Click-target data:
========================================

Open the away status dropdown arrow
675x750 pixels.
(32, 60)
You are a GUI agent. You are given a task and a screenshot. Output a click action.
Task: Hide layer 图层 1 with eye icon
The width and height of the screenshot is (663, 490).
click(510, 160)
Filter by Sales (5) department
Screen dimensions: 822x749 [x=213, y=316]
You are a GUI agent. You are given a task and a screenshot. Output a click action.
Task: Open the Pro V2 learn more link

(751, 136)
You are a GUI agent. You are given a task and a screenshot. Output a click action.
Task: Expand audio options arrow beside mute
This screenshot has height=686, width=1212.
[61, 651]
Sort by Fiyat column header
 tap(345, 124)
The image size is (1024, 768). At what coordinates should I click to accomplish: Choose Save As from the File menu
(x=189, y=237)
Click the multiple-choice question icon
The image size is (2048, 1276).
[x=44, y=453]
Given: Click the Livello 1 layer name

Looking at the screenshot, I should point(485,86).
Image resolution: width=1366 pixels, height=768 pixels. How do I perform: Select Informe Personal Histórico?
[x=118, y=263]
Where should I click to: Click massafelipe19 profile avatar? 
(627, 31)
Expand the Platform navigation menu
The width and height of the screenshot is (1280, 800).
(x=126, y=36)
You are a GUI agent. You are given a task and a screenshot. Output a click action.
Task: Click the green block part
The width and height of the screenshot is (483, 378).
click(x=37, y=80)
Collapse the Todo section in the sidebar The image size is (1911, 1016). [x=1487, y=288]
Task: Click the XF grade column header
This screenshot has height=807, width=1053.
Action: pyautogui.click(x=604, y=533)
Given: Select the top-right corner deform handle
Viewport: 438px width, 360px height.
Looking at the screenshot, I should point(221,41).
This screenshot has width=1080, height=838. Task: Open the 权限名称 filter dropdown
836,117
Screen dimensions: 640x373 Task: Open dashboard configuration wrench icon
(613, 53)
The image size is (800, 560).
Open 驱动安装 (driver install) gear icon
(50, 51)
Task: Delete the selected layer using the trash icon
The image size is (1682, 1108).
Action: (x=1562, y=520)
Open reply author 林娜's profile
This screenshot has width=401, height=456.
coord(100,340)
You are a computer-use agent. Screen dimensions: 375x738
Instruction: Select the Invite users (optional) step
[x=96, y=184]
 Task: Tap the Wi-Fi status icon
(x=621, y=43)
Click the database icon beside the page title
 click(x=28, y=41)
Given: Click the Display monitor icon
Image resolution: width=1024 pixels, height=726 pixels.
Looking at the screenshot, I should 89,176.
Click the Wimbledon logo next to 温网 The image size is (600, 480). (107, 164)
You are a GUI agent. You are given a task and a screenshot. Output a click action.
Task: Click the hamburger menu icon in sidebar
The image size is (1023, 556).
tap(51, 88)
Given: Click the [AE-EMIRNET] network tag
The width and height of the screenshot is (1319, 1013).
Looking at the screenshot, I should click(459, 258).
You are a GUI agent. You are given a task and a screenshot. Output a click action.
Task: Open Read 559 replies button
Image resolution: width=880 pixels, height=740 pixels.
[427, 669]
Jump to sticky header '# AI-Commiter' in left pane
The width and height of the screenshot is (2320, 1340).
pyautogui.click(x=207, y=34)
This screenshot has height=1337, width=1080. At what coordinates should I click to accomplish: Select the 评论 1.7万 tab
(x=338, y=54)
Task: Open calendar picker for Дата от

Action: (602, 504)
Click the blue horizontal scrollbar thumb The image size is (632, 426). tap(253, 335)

========================================

- Task details -
Return, unchanged, the lines above from the one containing "Click the Wimbledon" through the last line, including both.

- Exercise answer -
Click the Wimbledon logo next to 温网 The image size is (600, 480). (107, 164)
You are a GUI agent. You are given a task and a screenshot. Output a click action.
Task: Click the hamburger menu icon in sidebar
The image size is (1023, 556).
tap(51, 88)
Given: Click the [AE-EMIRNET] network tag
The width and height of the screenshot is (1319, 1013).
Looking at the screenshot, I should click(459, 258).
You are a GUI agent. You are given a task and a screenshot. Output a click action.
Task: Open Read 559 replies button
Image resolution: width=880 pixels, height=740 pixels.
[427, 669]
Jump to sticky header '# AI-Commiter' in left pane
The width and height of the screenshot is (2320, 1340).
pyautogui.click(x=207, y=34)
This screenshot has height=1337, width=1080. At what coordinates should I click to accomplish: Select the 评论 1.7万 tab
(x=338, y=54)
Task: Open calendar picker for Дата от

Action: (602, 504)
Click the blue horizontal scrollbar thumb The image size is (632, 426). tap(253, 335)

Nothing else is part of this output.